(Entries drawn from a collection)
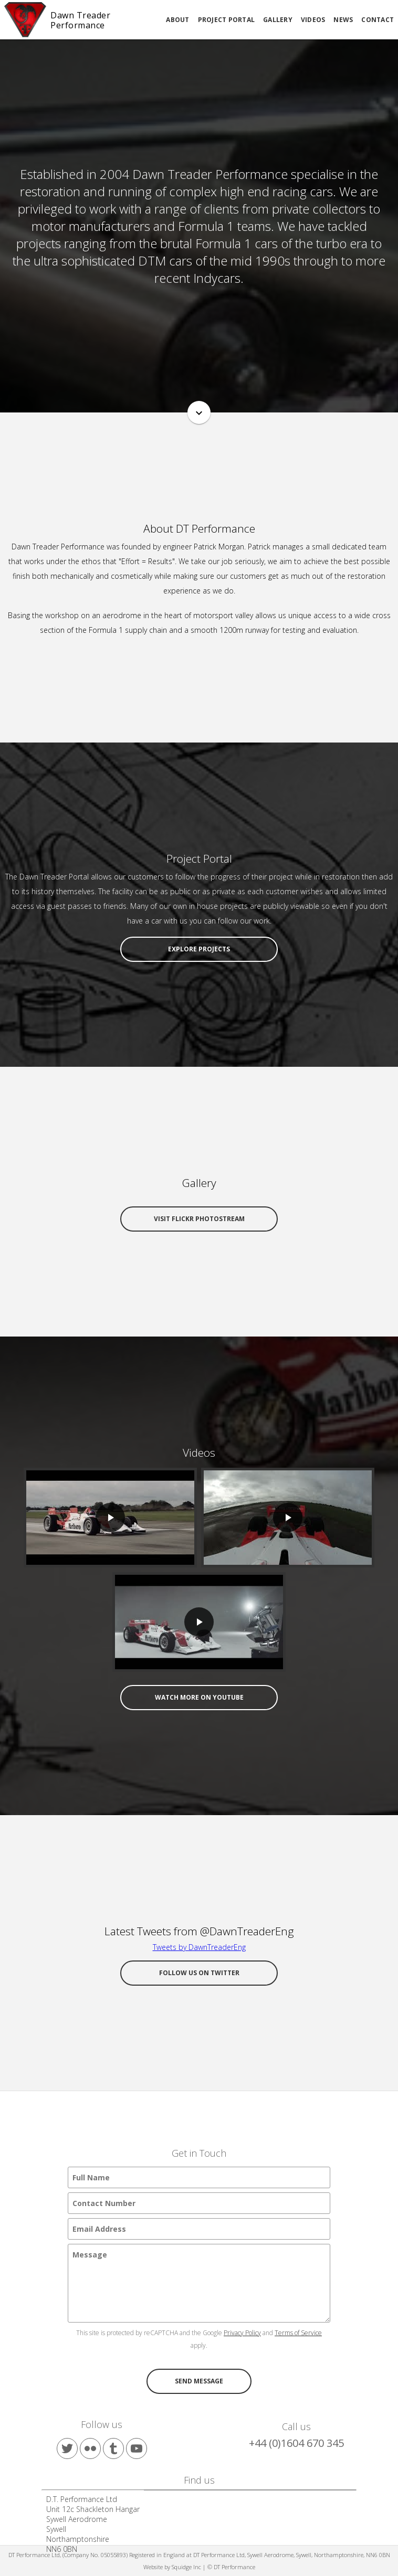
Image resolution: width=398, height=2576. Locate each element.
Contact (377, 19)
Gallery (277, 19)
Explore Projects (199, 949)
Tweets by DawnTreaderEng (199, 1947)
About (177, 19)
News (343, 19)
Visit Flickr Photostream (199, 1218)
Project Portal (226, 19)
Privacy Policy (242, 2332)
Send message (199, 2381)
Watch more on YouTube (199, 1697)
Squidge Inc (186, 2567)
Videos (313, 19)
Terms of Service (298, 2332)
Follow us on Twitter (199, 1972)
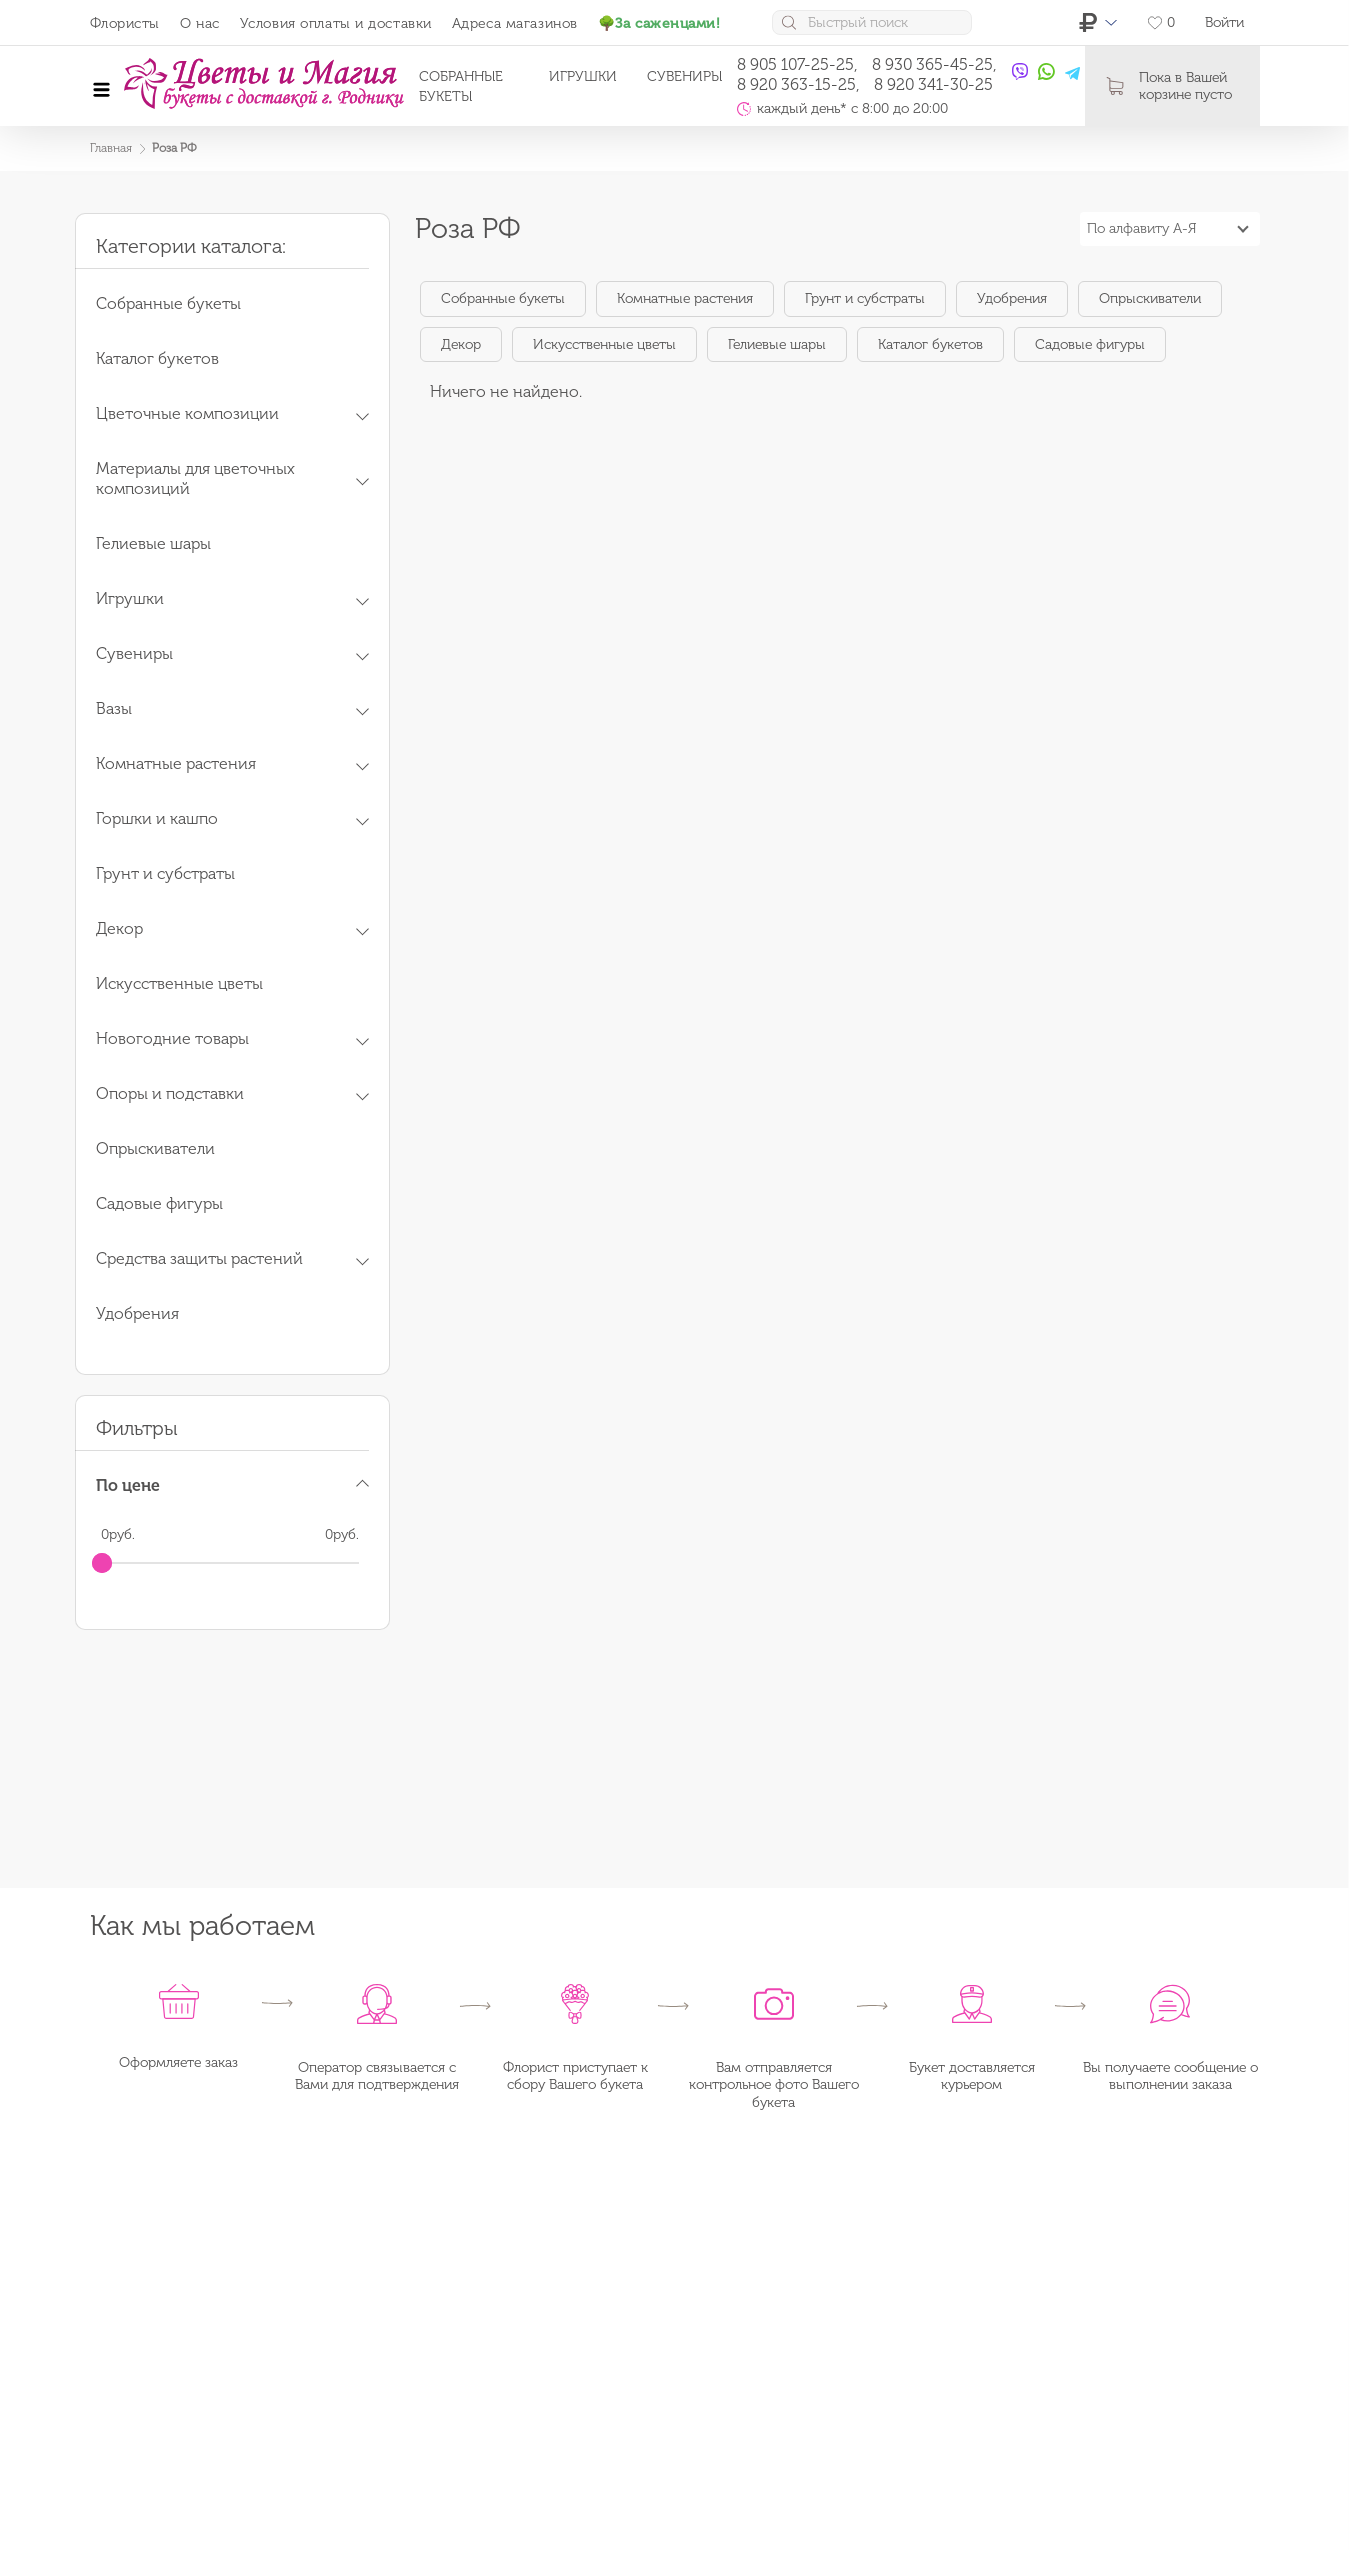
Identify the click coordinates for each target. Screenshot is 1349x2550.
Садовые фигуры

Problem details: Copy out the material above line for line without changing a word, and leave out the pictures.

Answer to this problem:
Image resolution: width=398, height=2576. Locate each element.
Contact (377, 19)
Gallery (277, 19)
Explore Projects (199, 949)
Tweets by DawnTreaderEng (199, 1947)
About (177, 19)
News (343, 19)
Visit Flickr Photostream (199, 1218)
Project Portal (226, 19)
Privacy Policy (242, 2332)
Send message (199, 2381)
Watch more on YouTube (199, 1697)
Squidge Inc (186, 2567)
Videos (313, 19)
Terms of Service (298, 2332)
Follow us on Twitter (199, 1972)
Identify the click coordinates for each target. Screenshot is 1349x2550.
Садовые фигуры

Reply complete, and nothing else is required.